TASK STATEMENT | Copy every record that follows, word for word.

*** Opening ENTRIES PROVIDED ***

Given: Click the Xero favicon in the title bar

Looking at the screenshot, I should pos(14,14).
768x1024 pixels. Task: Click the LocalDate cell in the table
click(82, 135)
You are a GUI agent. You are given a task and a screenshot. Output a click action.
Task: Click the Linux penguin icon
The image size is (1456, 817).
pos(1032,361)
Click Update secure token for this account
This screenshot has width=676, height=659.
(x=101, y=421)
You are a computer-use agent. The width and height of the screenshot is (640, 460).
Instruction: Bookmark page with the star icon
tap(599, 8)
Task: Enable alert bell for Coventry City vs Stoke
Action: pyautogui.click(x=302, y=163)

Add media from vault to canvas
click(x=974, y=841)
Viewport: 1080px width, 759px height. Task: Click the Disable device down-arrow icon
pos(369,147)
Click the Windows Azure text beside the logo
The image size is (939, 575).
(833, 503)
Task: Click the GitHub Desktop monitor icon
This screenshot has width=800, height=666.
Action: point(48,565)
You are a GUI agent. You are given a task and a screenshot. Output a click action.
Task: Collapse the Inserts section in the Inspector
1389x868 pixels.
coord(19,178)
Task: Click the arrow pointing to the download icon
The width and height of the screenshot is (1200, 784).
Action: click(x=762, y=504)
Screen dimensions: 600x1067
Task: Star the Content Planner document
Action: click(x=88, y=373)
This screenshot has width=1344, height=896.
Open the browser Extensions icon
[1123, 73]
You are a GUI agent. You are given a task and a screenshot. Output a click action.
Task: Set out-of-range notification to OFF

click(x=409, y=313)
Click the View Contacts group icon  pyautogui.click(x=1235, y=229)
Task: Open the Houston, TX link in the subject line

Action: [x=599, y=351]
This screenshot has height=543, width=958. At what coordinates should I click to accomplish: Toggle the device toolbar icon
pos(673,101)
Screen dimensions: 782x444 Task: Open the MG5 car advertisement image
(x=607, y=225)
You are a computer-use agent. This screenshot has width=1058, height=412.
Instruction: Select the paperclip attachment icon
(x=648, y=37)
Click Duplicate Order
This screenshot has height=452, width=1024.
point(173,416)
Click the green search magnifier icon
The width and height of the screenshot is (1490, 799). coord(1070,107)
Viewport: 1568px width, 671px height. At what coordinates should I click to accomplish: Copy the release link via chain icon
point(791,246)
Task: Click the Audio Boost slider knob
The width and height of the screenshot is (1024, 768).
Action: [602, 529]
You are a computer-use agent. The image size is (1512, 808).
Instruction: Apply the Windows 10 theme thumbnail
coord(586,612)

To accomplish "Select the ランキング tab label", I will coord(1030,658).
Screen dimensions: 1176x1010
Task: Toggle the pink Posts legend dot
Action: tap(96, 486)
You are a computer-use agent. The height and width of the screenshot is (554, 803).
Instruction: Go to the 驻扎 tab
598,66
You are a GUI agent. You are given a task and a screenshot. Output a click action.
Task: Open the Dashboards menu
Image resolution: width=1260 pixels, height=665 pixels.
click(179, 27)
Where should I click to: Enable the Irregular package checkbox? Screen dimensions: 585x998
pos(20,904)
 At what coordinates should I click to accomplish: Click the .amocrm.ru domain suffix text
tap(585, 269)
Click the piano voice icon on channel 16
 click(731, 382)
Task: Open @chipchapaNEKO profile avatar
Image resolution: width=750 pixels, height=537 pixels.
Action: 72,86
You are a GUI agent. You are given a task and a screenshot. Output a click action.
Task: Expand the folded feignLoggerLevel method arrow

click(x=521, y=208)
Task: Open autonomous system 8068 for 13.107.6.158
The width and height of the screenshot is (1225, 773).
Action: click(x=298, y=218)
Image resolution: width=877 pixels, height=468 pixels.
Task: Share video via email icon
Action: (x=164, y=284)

*** Closing ENTRIES PROVIDED ***

RESPONSE |
Given: Click the Xero favicon in the title bar

Looking at the screenshot, I should pos(14,14).
768x1024 pixels. Task: Click the LocalDate cell in the table
click(82, 135)
You are a GUI agent. You are given a task and a screenshot. Output a click action.
Task: Click the Linux penguin icon
The image size is (1456, 817).
pos(1032,361)
Click Update secure token for this account
This screenshot has width=676, height=659.
(x=101, y=421)
You are a computer-use agent. The width and height of the screenshot is (640, 460).
Instruction: Bookmark page with the star icon
tap(599, 8)
Task: Enable alert bell for Coventry City vs Stoke
Action: pyautogui.click(x=302, y=163)

Add media from vault to canvas
click(x=974, y=841)
Viewport: 1080px width, 759px height. Task: Click the Disable device down-arrow icon
pos(369,147)
Click the Windows Azure text beside the logo
The image size is (939, 575).
(833, 503)
Task: Click the GitHub Desktop monitor icon
This screenshot has width=800, height=666.
Action: point(48,565)
You are a GUI agent. You are given a task and a screenshot. Output a click action.
Task: Collapse the Inserts section in the Inspector
1389x868 pixels.
coord(19,178)
Task: Click the arrow pointing to the download icon
The width and height of the screenshot is (1200, 784).
Action: click(x=762, y=504)
Screen dimensions: 600x1067
Task: Star the Content Planner document
Action: click(x=88, y=373)
This screenshot has width=1344, height=896.
Open the browser Extensions icon
[1123, 73]
You are a GUI agent. You are given a task and a screenshot. Output a click action.
Task: Set out-of-range notification to OFF

click(x=409, y=313)
Click the View Contacts group icon  pyautogui.click(x=1235, y=229)
Task: Open the Houston, TX link in the subject line

Action: [x=599, y=351]
This screenshot has height=543, width=958. At what coordinates should I click to accomplish: Toggle the device toolbar icon
pos(673,101)
Screen dimensions: 782x444 Task: Open the MG5 car advertisement image
(x=607, y=225)
You are a computer-use agent. This screenshot has width=1058, height=412.
Instruction: Select the paperclip attachment icon
(x=648, y=37)
Click Duplicate Order
This screenshot has height=452, width=1024.
point(173,416)
Click the green search magnifier icon
The width and height of the screenshot is (1490, 799). coord(1070,107)
Viewport: 1568px width, 671px height. At what coordinates should I click to accomplish: Copy the release link via chain icon
point(791,246)
Task: Click the Audio Boost slider knob
The width and height of the screenshot is (1024, 768).
Action: [602, 529]
You are a computer-use agent. The image size is (1512, 808).
Instruction: Apply the Windows 10 theme thumbnail
coord(586,612)

To accomplish "Select the ランキング tab label", I will coord(1030,658).
Screen dimensions: 1176x1010
Task: Toggle the pink Posts legend dot
Action: tap(96, 486)
You are a computer-use agent. The height and width of the screenshot is (554, 803).
Instruction: Go to the 驻扎 tab
598,66
You are a GUI agent. You are given a task and a screenshot. Output a click action.
Task: Open the Dashboards menu
Image resolution: width=1260 pixels, height=665 pixels.
click(179, 27)
Where should I click to: Enable the Irregular package checkbox? Screen dimensions: 585x998
pos(20,904)
 At what coordinates should I click to accomplish: Click the .amocrm.ru domain suffix text
tap(585, 269)
Click the piano voice icon on channel 16
 click(731, 382)
Task: Open @chipchapaNEKO profile avatar
Image resolution: width=750 pixels, height=537 pixels.
Action: 72,86
You are a GUI agent. You are given a task and a screenshot. Output a click action.
Task: Expand the folded feignLoggerLevel method arrow

click(x=521, y=208)
Task: Open autonomous system 8068 for 13.107.6.158
The width and height of the screenshot is (1225, 773).
Action: click(x=298, y=218)
Image resolution: width=877 pixels, height=468 pixels.
Task: Share video via email icon
Action: (x=164, y=284)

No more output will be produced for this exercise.